COMMISSIONER OF INCOME TAX VS SEFAM (PVT.) LTD.
2017 P T D 2162
[Lahore High Court]
Before Shahid Karim and Tariq Saleem Sheikh, JJ
COMMISSIONER OF INCOME TAX
Versus
Messrs SEFAM (PVT.) LTD.
P.T.R. No.404 of 2012, heard on 17/05/2017.
Income Tax Ordinance (XLIX of 2001)---
----Ss.122(5), 111, 120 & 133---Amendment of assessment---"Definite information obtained from audit or otherwise"---Meaning, scope and application of "definite information" for amendment of assessment---Unexplained income or assets---Application of S.111 of the Income Tax Ordinance, 2001---Scope---Question before the High Court was "whether transfer of sale proceeds of taxpayer to alleged benmai account constituted 'definite information' under S. 122 of the Income Tax Ordinance, 2001 and whether on basis of the same, addition could be made in taxpayer's income under S. 111 of the Income Tax Ordinance, 2001"---Held, every information did not qualify as a 'definite information' and such information could not form basis for reopening of assessment---Expression "definite information" could not be given a universal meaning and the same had to be determined in context of circumstances of each case as to whether material in question constituted 'definite information' or not---'Definite information' was a pre-requisite to attract provisions of S.122(5) of the Income Tax Ordinance, 2001 and it may be acquired from audit or otherwise---In the present case, it was during sales tax audit when it was discovered by auditors that taxpayer was diverting major portion of its sale receipts through an undisclosed/undeclared benami account and the auditors inter alia got hold of such Bank statements and details of money transfers---High Court observed that since all such material was acquired by Department during course of an audit, same qualified as "definite information"---High Court further observed that since it was established by Department that taxpayer was actual owner of benami Bank account, and the money deposited therein, therefore, the matter fell within ambit of S.111(b) of the Income Tax Ordinance, 2001 which made owner of "any money" liable, who failed to offer any explanation about nature and source of such money---Reference was answered accordingly.

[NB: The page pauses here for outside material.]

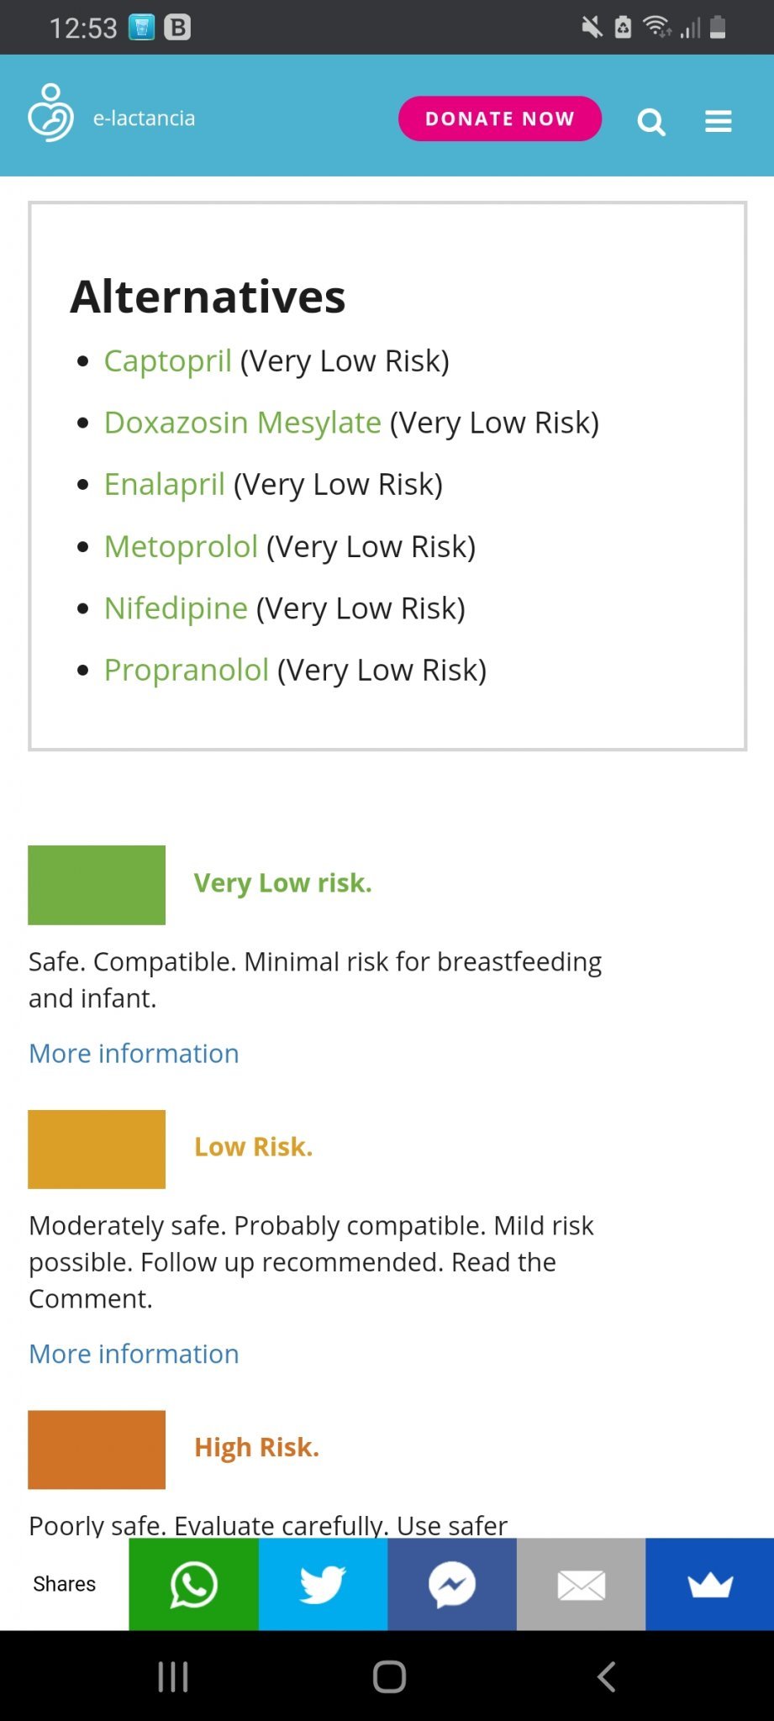The height and width of the screenshot is (1721, 774).
Task: Open the Propranolol alternative link
Action: [187, 671]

Income Tax Officer and another v. Messrs Chappal Builders 1993 SCMR 1108; Messrs E.F.U. General Insurance Co. Limited v. The Federation of Pakistan and others PLD 1997 SC 700; Commissioner Inland Revenue v. Messrs Khan CNG and Filling Station and others 2013 PTD 884 and Commissioner Inland Revenue v. Messrs Sika Paint Industries (sic) 2017 LHC 1679 rel.

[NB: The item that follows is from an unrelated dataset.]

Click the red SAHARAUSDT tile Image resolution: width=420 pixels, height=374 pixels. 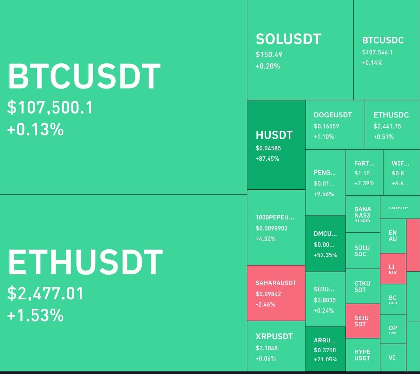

Sarfraz Ahmad Cheema for Applicant.
Iqbal Hashmi for Respondent.
Date of hearing; 17th May, 2017.
JUDGMENT
TARIQ SALEEM SHEIKH, J.---This is an application by way of reference under Section 133 of the Income Tax Ordinance, 2001 (the "Ordinance"), against order dated 25-6-2012 passed by the Appellate Tribunal Inland Revenue, Lahore Bench, Lahore (the "Tribunal"), in I.T.A. No. 527/LB/2012.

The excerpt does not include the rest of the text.